*TASK OBJECTIVE*
In the listing below, find the line with "Facultad de la (295, 541)" and the line with "sp_approlepassword [treeitem] (81, 1332)", then return them and every line between them exactly, minus the pictures.

============================================================

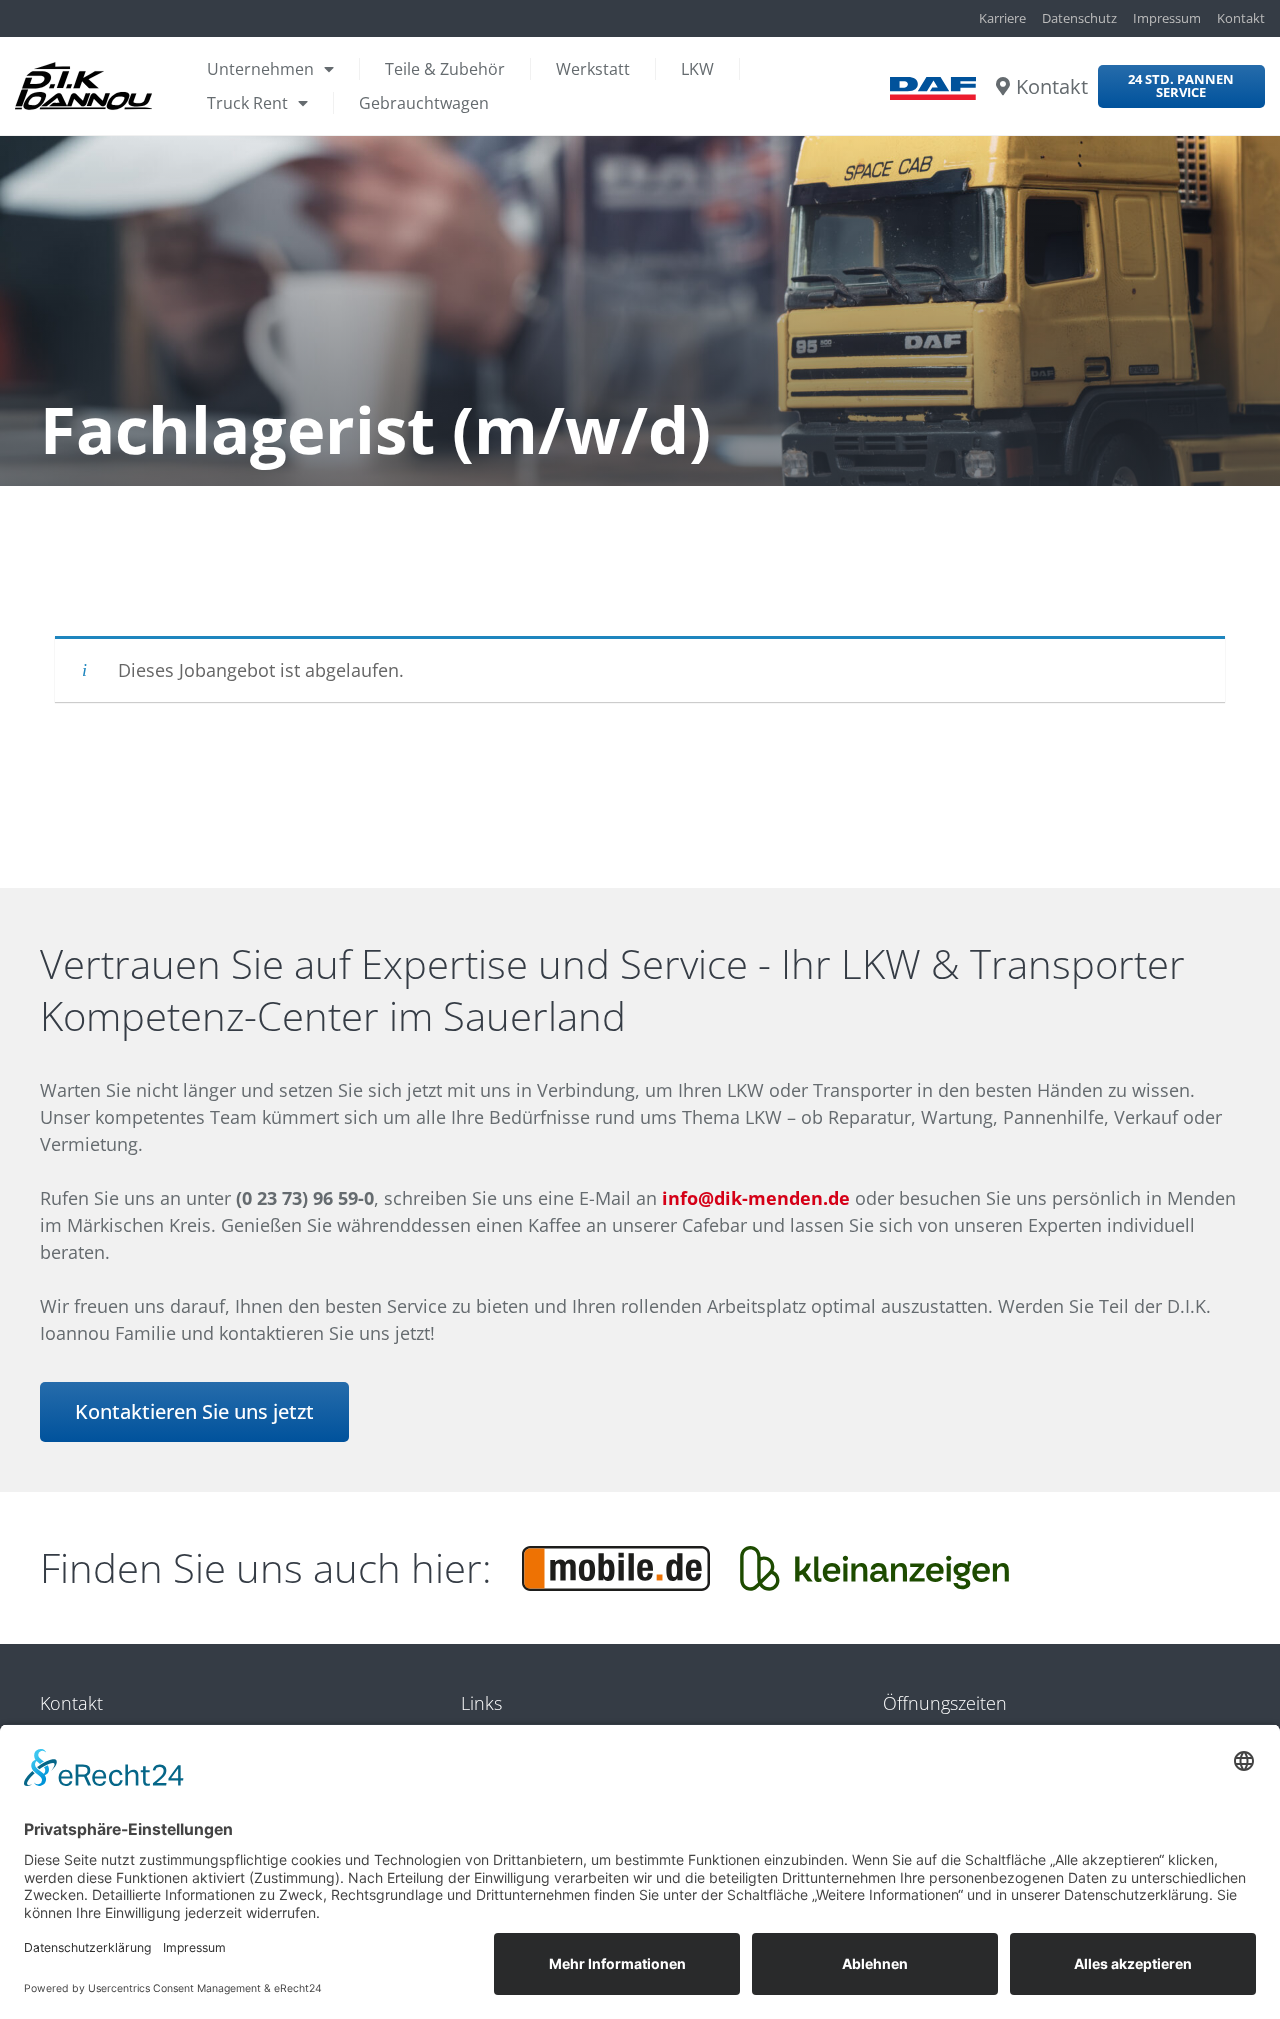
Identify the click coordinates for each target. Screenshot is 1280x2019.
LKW (697, 69)
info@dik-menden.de (756, 1198)
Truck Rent (247, 103)
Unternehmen (260, 69)
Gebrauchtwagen (424, 103)
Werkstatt (593, 69)
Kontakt (1052, 86)
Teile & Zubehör (445, 69)
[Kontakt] (1003, 86)
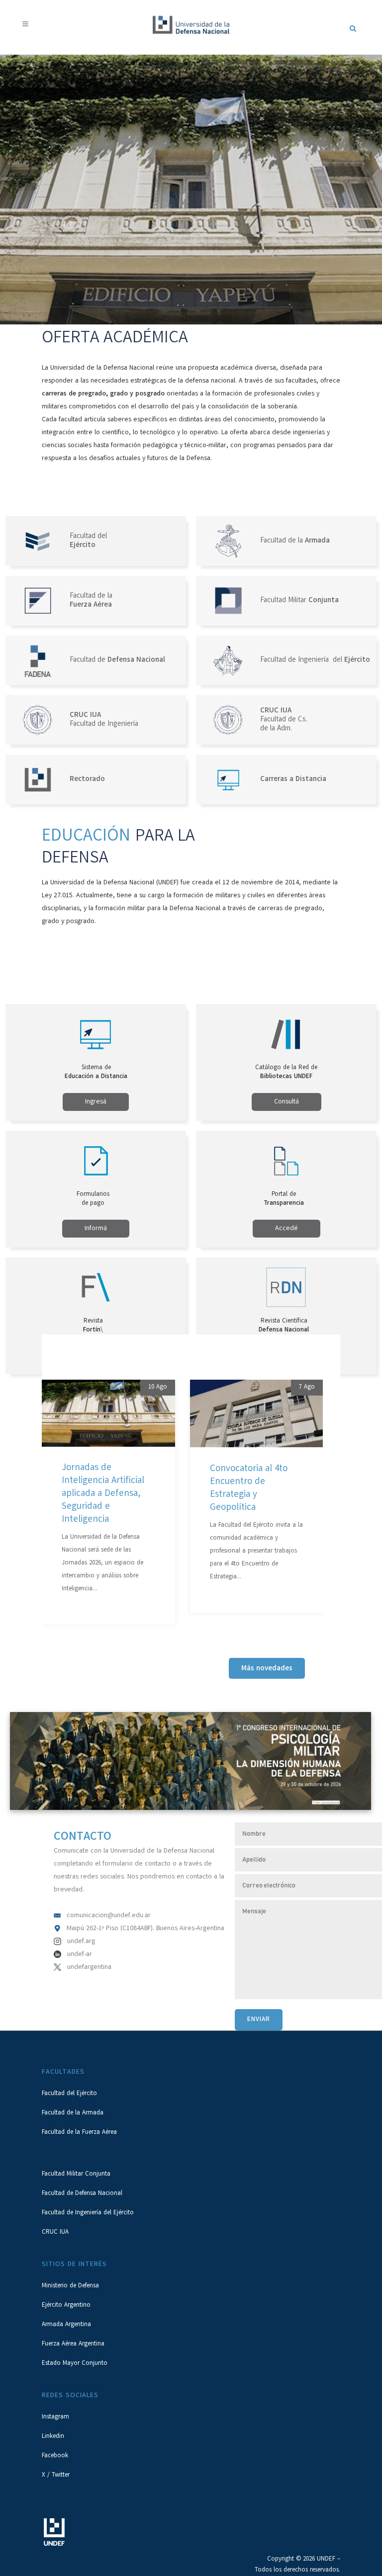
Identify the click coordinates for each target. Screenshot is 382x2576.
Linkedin (53, 2436)
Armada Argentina (66, 2325)
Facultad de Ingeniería (104, 720)
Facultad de (117, 660)
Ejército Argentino (66, 2305)
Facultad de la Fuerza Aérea (79, 2132)
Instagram (55, 2417)
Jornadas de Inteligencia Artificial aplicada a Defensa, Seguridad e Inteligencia (103, 1494)
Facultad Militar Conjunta (76, 2174)
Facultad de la (295, 541)
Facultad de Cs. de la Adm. (283, 719)
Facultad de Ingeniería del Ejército (88, 2213)
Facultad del (88, 541)
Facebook (55, 2456)
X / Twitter (56, 2475)
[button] (23, 1508)
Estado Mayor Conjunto (74, 2363)
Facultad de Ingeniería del (315, 660)
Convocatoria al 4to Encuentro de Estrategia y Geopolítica (248, 1489)
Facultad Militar (299, 600)
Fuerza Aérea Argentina (73, 2344)
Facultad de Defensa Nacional (82, 2193)
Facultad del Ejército (69, 2094)
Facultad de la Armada (72, 2113)
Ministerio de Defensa (70, 2286)
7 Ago (307, 1387)
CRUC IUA (55, 2232)
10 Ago (157, 1387)
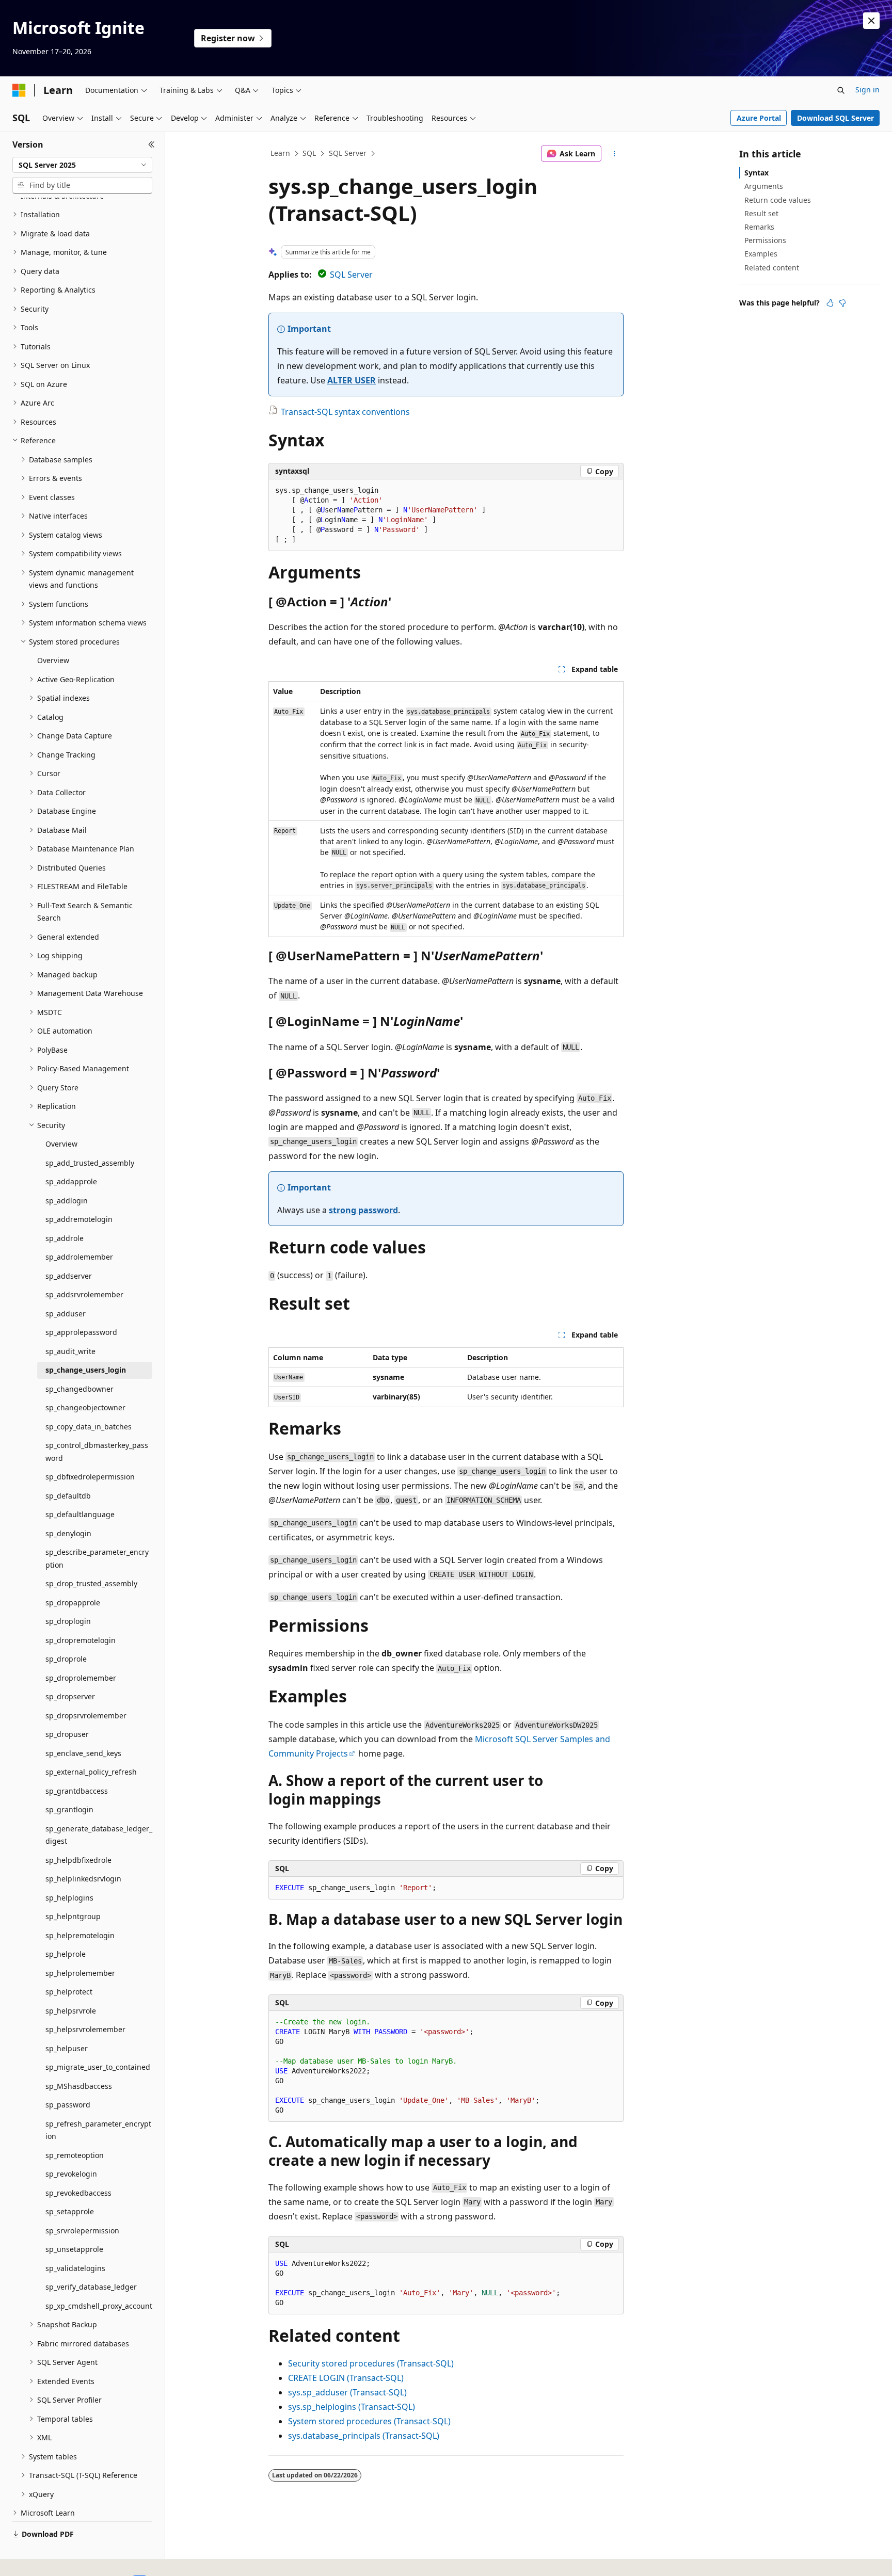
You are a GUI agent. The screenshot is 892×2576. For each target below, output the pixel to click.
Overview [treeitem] (53, 660)
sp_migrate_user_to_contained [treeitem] (97, 2067)
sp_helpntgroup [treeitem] (73, 1916)
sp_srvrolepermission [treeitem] (82, 2230)
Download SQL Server (835, 118)
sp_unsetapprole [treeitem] (74, 2249)
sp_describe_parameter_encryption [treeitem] (97, 1558)
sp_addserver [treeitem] (68, 1276)
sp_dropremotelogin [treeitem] (80, 1640)
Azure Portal (759, 118)
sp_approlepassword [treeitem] (81, 1332)
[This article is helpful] (830, 303)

============================================================

*EXERCISE ANSWER*
Facultad de la (295, 541)
Facultad de Cs. de la Adm. (283, 719)
Facultad de Ingeniería del Ejército (88, 2213)
Facultad del (88, 541)
Facebook (55, 2456)
X / Twitter (56, 2475)
[button] (23, 1508)
Estado Mayor Conjunto (74, 2363)
Facultad de Ingeniería del (315, 660)
Convocatoria al 4to Encuentro de Estrategia y Geopolítica (248, 1489)
Facultad Militar (299, 600)
Fuerza Aérea Argentina (73, 2344)
Facultad de Defensa Nacional (82, 2193)
Facultad del Ejército (69, 2094)
Facultad de la Armada (72, 2113)
Ministerio de Defensa (70, 2286)
7 Ago (307, 1387)
CRUC IUA (55, 2232)
10 Ago (157, 1387)
You are a GUI agent. The screenshot is 892×2576. For each target below, output the pixel to click.
Overview [treeitem] (53, 660)
sp_migrate_user_to_contained [treeitem] (97, 2067)
sp_helpntgroup [treeitem] (73, 1916)
sp_srvrolepermission [treeitem] (82, 2230)
Download SQL Server (835, 118)
sp_unsetapprole [treeitem] (74, 2249)
sp_describe_parameter_encryption [treeitem] (97, 1558)
sp_addserver [treeitem] (68, 1276)
sp_dropremotelogin [treeitem] (80, 1640)
Azure Portal (759, 118)
sp_approlepassword [treeitem] (81, 1332)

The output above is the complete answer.